**Selected excerpt**
==================================================
"My home awaits me. I will hasten there."
Home. What an evocative word that is! "I'm going home." Sometimes just thinking about going home, even in an abstract sense, can cause deep emotions to rise up in us--happy ones, I hope, although for some the word has been tainted by an unhappy home life. Even then, when our "real" home is unhappy, most of us are still filled with a deep longing for home as it ought to be. Our original home and our real home is in God. All our longings for home find their roots in our longing for this spiritual home in God.
How can I "go home?" There are many songs that say we go home to Heaven when we die. I think of spirituals like "Goin' Home" and "Deep River," for instance. It is a common idea. But the Course here is extremely clear. It speaks of departing this world, and says, "It is not death which makes this possible, but it is a change of mind about the purpose of the world" (1:2).
As long as we think that the purpose of the world lies within itself, that somehow happiness, freedom and contentment are to be found here, in the world, we will never leave it. Not even when we "die." The chains that bind us to the world are mental, not physical. Our valuing of the world is what holds us to it. If I value the world "as I see it now" (1:3, also 1:4), it will hold on to me even when my body crumbles. But if I no longer see anything in this world "as I behold it" that I want to keep or search for, I am free.
There is a world of meaning--literally!--in those phrases "as I see it now" and "as I behold it." In the ego's perception this world is a place of punishment and imprisonment, and simultaneously a place where I come to seek for what seems to be "lacking" in myself. As long as I somehow value that punishment and imprisonment, perhaps not for myself but almost always for others upon whom I have projected my guilt, I will be bound to the world, and I will not go home. As long as I think there is a lack in myself and continue to search for it outside myself, valuing the world for what I think it can give to me, I will always be bound to the world, and I will not go home.
==================================================
**Given entries**
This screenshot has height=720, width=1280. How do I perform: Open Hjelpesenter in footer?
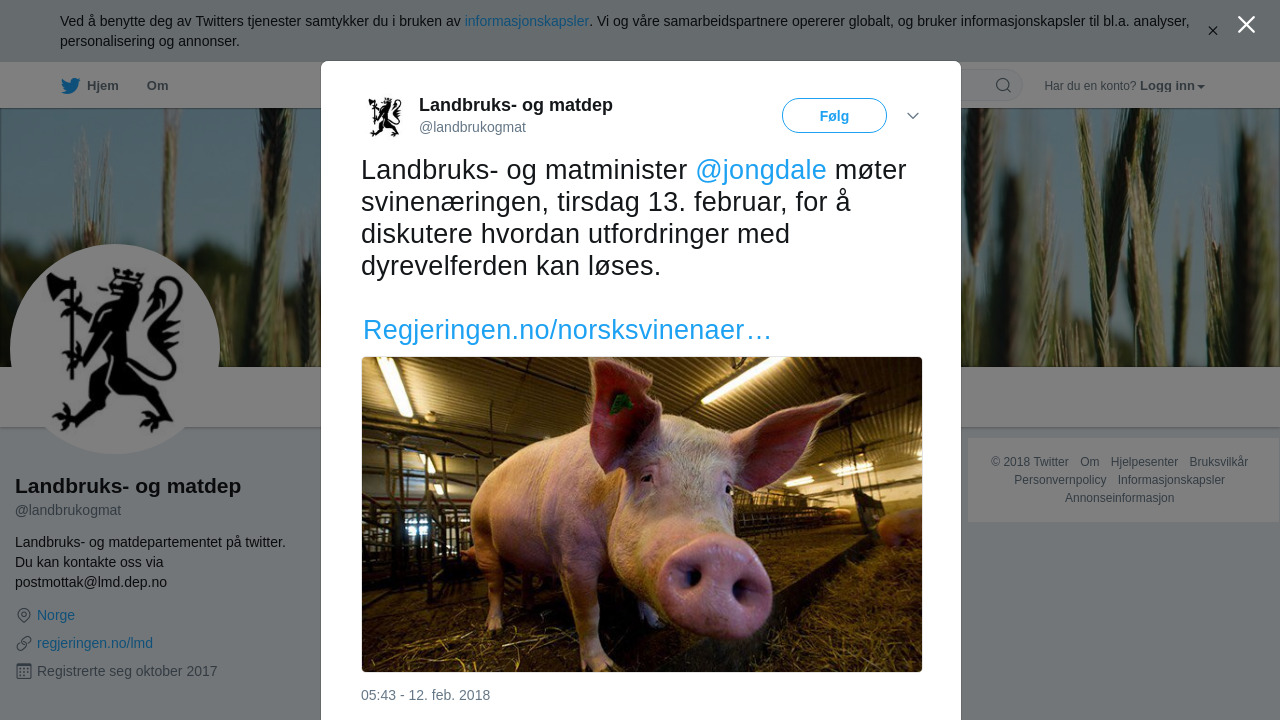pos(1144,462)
==================================================
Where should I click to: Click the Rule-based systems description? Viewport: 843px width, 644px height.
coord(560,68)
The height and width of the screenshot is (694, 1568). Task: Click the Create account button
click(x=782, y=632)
==================================================
**Requirements**
- A) Which things does the passage about going home say we think are to be found here, in the world? List each one.
- B) Continue the passage about going home from the point where it stops.

**The responses**
- A) Happiness, freedom, and contentment.

- B)
"My home awaits me." Our home is not under construction. It is ready and waiting, the red carpet rolled out, everything is ready, and God's "Arms are open and I hear His Voice" (2:2). Home is available right now, if I only choose it. Let me be willing to look at what keeps me from choosing it, because those are the hindrances that keep me from finding it. Do I still wistfully long for my prince to come (or my princess)? Do I still have things I want to do before I am ready to go? Do I still find secret pleasure when the "wicked" (in my sight) suffer? If this world could vanish an hour from now, what would I regret? Would I be ready to leave? If a shimmering curtain were to appear in the doorway and a Voice proclaim, "Pass this portal and you will be in Heaven," would I go through? Why not?
This is not a fantasy. The Voice is calling us, and Heaven is here and now. We can pass the portal any time we choose to. If we are not experiencing Heaven, we must be choosing not to do so, and finding out what holds us back is the work we are assigned to in this classroom. This is what the world is for--to teach us to let it go.
"What need have I to linger in a place of vain desires and of shattered dreams, when Heaven can so easily be mine?" (2:3)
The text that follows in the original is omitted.